Train the Model

You can use the LISAHotspotClustering class for identifying clusters and outliers. It internally performs all the analysis done so far, calculating the Local Moran’s I for each observation in the dataset and assigns them to the corresponding quadrant.

Depending on the build parameters, some observations can be labeled with –1 (undefined).
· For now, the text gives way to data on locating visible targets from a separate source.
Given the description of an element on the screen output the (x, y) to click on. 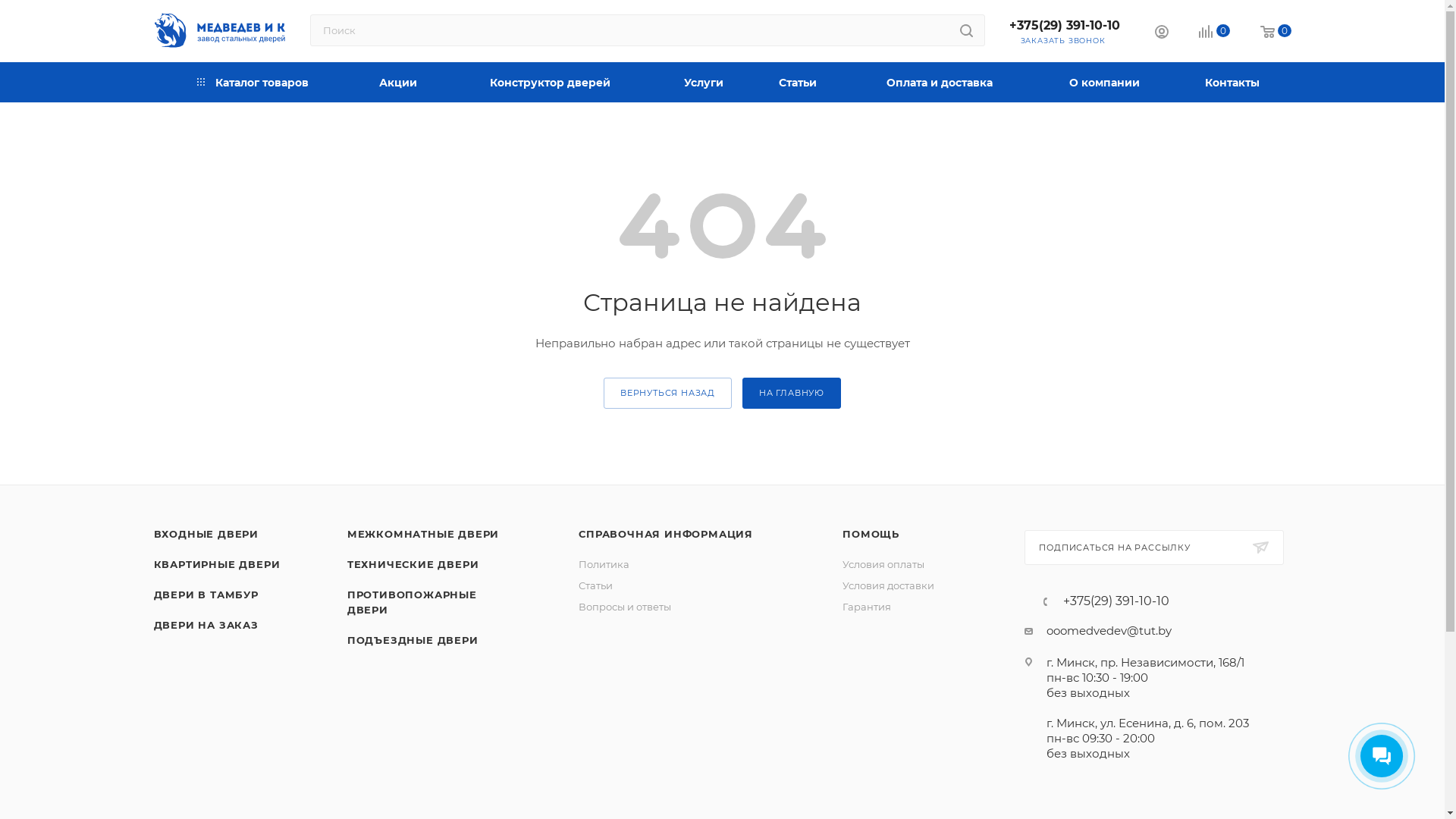
0 Element type: text (1275, 31)
0 Element type: text (1213, 31)
+375(29) 391-10-10 Element type: text (1116, 601)
ooomedvedev@tut.by Element type: text (1108, 630)
+375(29) 391-10-10 Element type: text (1063, 25)
Given the description of an element on the screen output the (x, y) to click on. 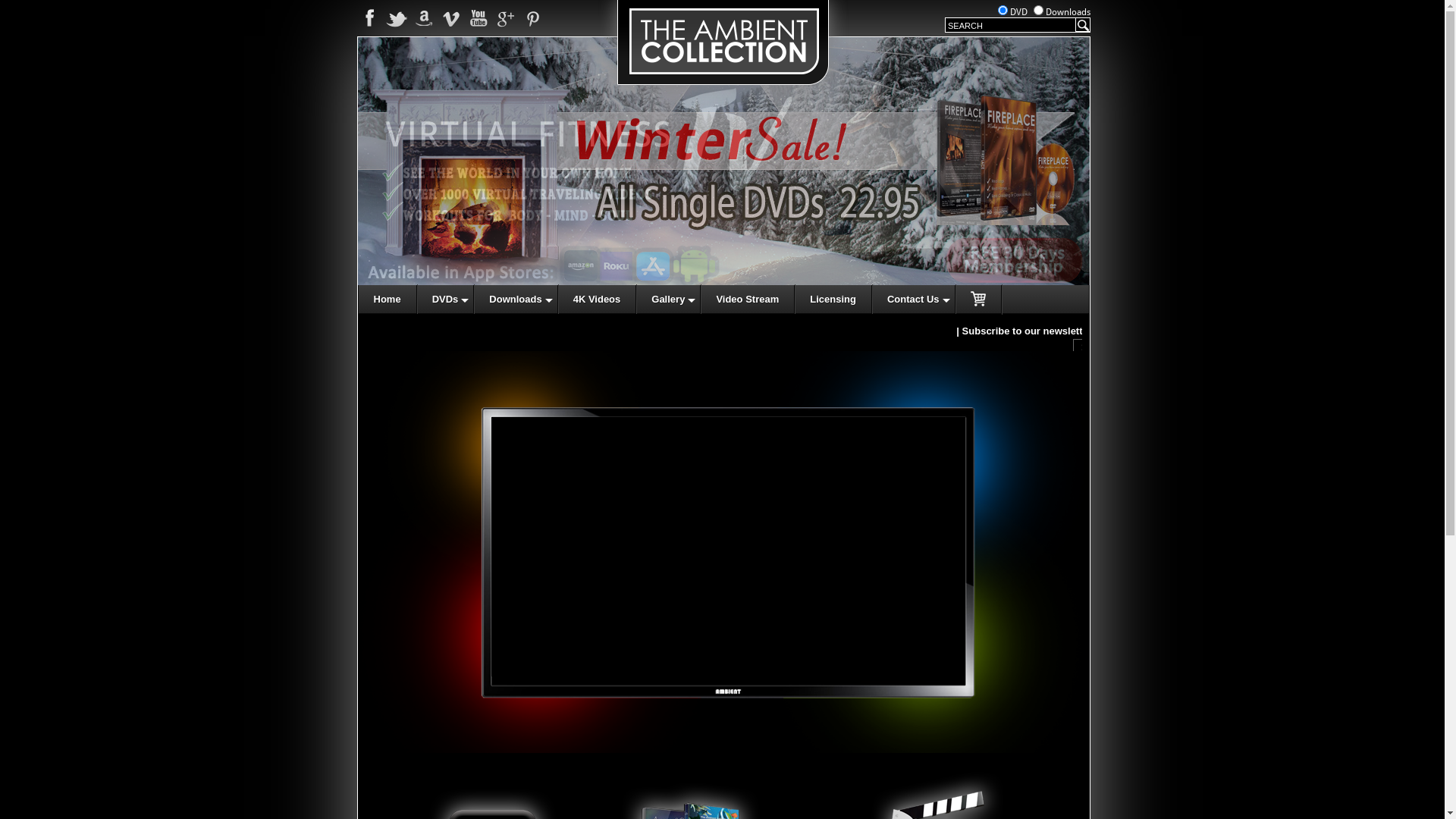
4K Videos Element type: text (597, 299)
Downloads Element type: text (515, 299)
DVDs Element type: text (445, 299)
Gallery Element type: text (668, 299)
Video Stream Element type: text (747, 299)
Home Element type: text (386, 299)
Licensing Element type: text (833, 299)
Subscribe Element type: text (1100, 346)
Home Element type: hover (722, 100)
Contact Us Element type: text (913, 299)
For example, in the following code, setting the max_p_value=0.05 parameter causes all observations with a p-value greater than 0.05 to be labeled with –1 in order to keep only statistically significant values.
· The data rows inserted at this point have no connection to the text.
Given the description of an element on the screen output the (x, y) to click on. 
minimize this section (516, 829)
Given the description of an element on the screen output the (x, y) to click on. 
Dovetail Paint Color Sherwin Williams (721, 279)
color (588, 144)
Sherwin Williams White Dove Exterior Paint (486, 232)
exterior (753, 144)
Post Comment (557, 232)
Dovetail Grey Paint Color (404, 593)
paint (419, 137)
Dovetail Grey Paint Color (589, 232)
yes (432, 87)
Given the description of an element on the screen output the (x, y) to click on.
from oraclesai.clustering import LISAHotspotClustering
 
# Create an instance of LISAHotspotClustering
lisa_model = LISAHotspotClustering(column="MEDIAN_INCOME",
                                   max_p_value=0.05,
                                   spatial_weights_definition=weights_definition)
 
# Train the model
lisa_model.fit(X)
 
# Print the labels
lisa_labels = lisa_model.labels_
print(f"labels = {lisa_labels[:10]}")

The output of the program are the labels or quadrants assigned to the first ten observation of the training set.

labels = [ 2  2  1  1  1  1  1 -1 -1 -1]

Hot spots are labeled with the number 1, while cold spots are labeled with the number 3. To identify only hot and cold spots, perform the following.

import numpy as np

hotcold_labels = np.where(lisa_labels % 2 != 0, lisa_labels, -1)

A spatial outlier is an observation with a value different from its neighbors. These are represented with the label 2 and 4. To identify the spatial outliers, run the following code.

outlier_labels = np.where(lisa_labels % 2 == 0, lisa_labels, -1)